Saturday, October 24, 2009


With all the 'opinions' going around about what must be done Afghanistan, very little historical context has been given. I am not a historian, nor a military expert, but seems commonsense to me that no outside force can succeed in a place like Afghanistan without an understanding of the centuries old underpinnings of the region.

Came across this very informative piece, and it IS a must read:

USA and USMC Counterinsurgency Center Blog


President Obama is on the verge of making a policy decision on the future strategy of the COIN fight in Afghanistan. Before looking at a possible strategy, I think we should take a hard look at Afghanistan and sacrifice a sacred cow that we all took as gospel.

Afghanistan has been called the “graveyard of empires.” That is some impressive IO phrase. It makes us fear failure in Afghanistan because it foreshadows the collapse of the whole western world -- not just Afghanistan. As scary as that prospect is, this specter is a figment of our imagination.

I think what is never mentioned is that the greatest empire that went to grave was the Afghan Empire itself. The British themselves smashed the Afghan Empire when, in 1837, it formed an alliance with the Sikhs in order to prevent the Afghans from retaking its former empire which went to Peshawar and Quetta. Thanks to the British, the sun would permanently set on the Afghan Empire, never to rise again.

Yes it is true that the British did have some setbacks in Afghanistan, but I think we need to examine the motives of the British with regards to Afghanistan. Afghanistan was in fact, nothing more than a buffer between its “jewel” India and the Russian Empire. It never intended to colonize or control Afghanistan. Dividing the Pashtuns along an artificial border represented a classic strategy to ensure that not only would the Afghan empire remain smashed but would also facilitate a cross border insurgency to prevent a Russian expansion south of the Hindu Kush. It worked superbly in the 1980’s.

The Afghans celebrate 1919 as its Independence Day, but it is independence from what? There were no British troops on Afghan soil in 1919. The real story is that Aminullah thought that he could take advantage of unrest in India and British post-war fatigue to retake the former Afghan territory in what is now Pakistan. He launched a three pronged attack into British territory through Khyber, Quetta and Kurrum. His attack was stopped dead by the British. What’s more, Kabul and Jalalabad were bombed by no less than Sir Arthur “Bomber” Harris, future commander of the RAF’s Bomber Command in WW II. The Afghans quickly sued for peace. The British, being practical, realized that with Russia in turmoil as a result of the Bolshevik Revolution it was no longer a threat. Therefore, interference in Afghanistan was no longer worth the effort. So with the treaty of Rawalpindi, Afghanistan was given control over its foreign affairs. The British also stopped supporting the Afghan Government financially. In this instance, Afghanistan does not seem to have broken another invading empire, but merely lost its usefulness because of a change in the geostrategic situation. ...
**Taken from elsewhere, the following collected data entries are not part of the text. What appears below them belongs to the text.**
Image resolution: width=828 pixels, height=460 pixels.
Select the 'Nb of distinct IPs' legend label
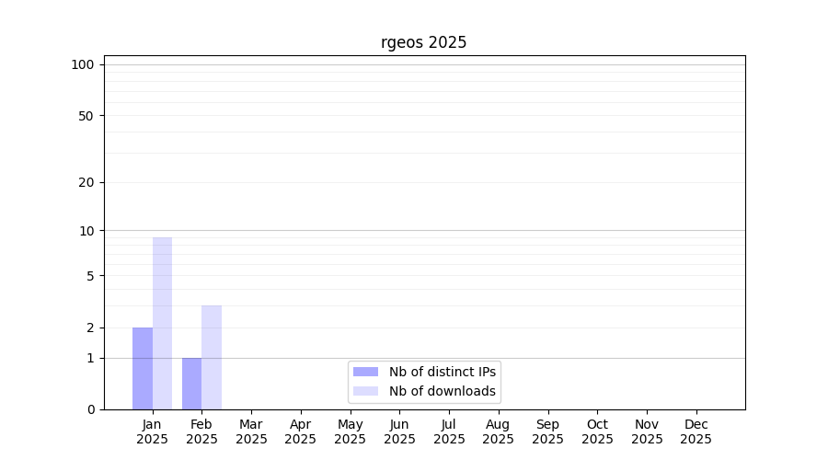(443, 372)
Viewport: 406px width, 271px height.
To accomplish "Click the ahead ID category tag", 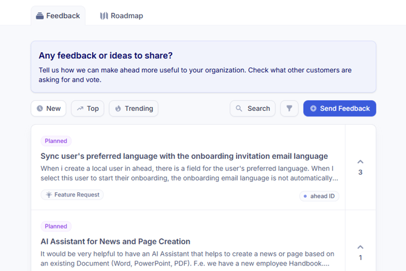I will click(319, 196).
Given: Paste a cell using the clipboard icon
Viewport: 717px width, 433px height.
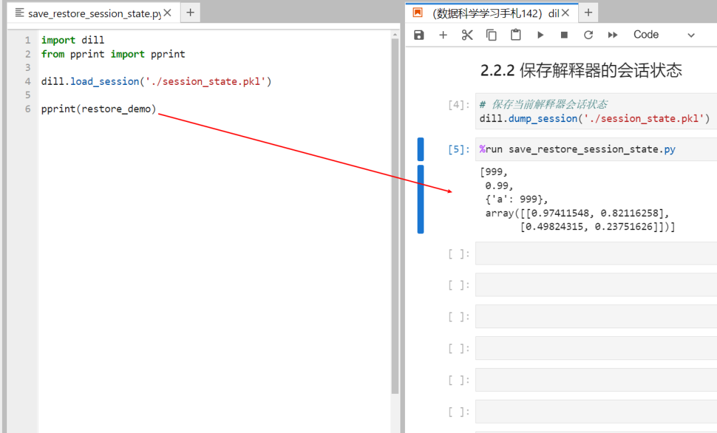Looking at the screenshot, I should pyautogui.click(x=515, y=34).
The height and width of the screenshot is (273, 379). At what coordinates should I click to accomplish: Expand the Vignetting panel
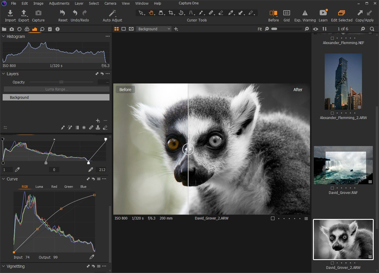4,266
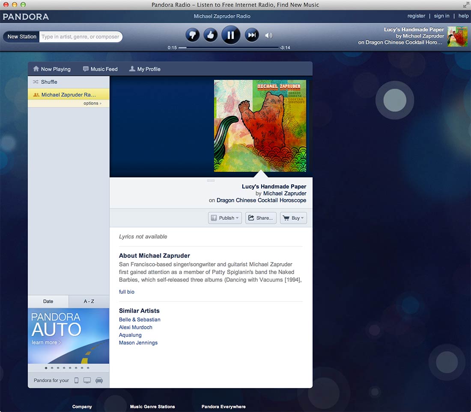
Task: Click the new station search field
Action: [80, 37]
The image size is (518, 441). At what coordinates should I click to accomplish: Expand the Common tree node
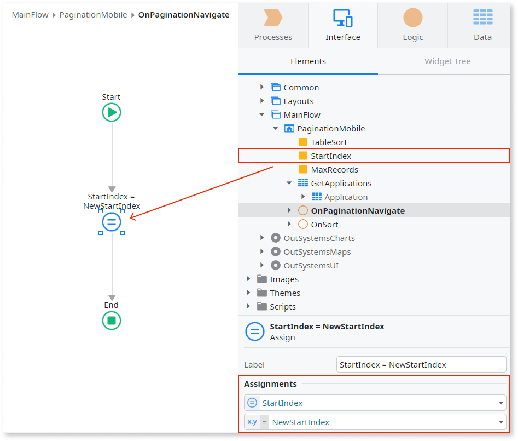pyautogui.click(x=261, y=87)
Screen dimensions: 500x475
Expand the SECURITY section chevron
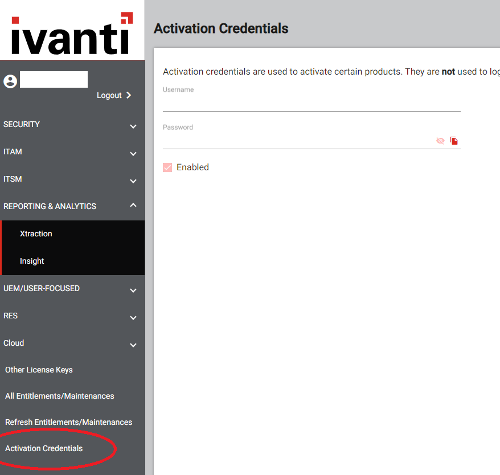point(133,126)
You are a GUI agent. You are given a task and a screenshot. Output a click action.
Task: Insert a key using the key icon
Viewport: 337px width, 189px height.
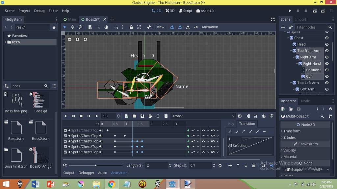click(x=196, y=27)
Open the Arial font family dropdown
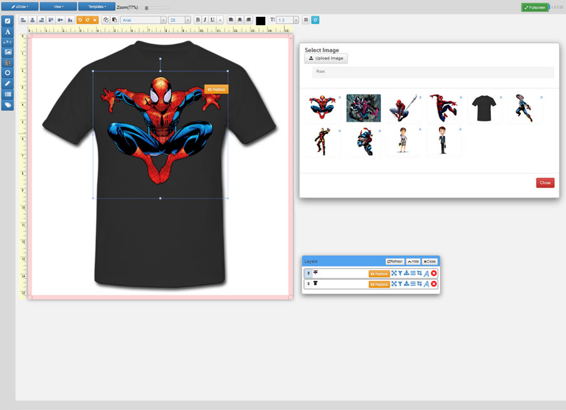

Take the time to read the whole thing here. Then think about what you have read.

H/T The Thunder Run

1 comment:

K-Dubyah said...

These guys are the thinkers. Always good articles to be found there! Have them on my reader so I don't miss a one.

But...still wishing that the C in C would LISTEN to those who have the most experience fighting a war instead of the ones who inhabit the beltway.

btw, word verification was "sickin" yeah, it does...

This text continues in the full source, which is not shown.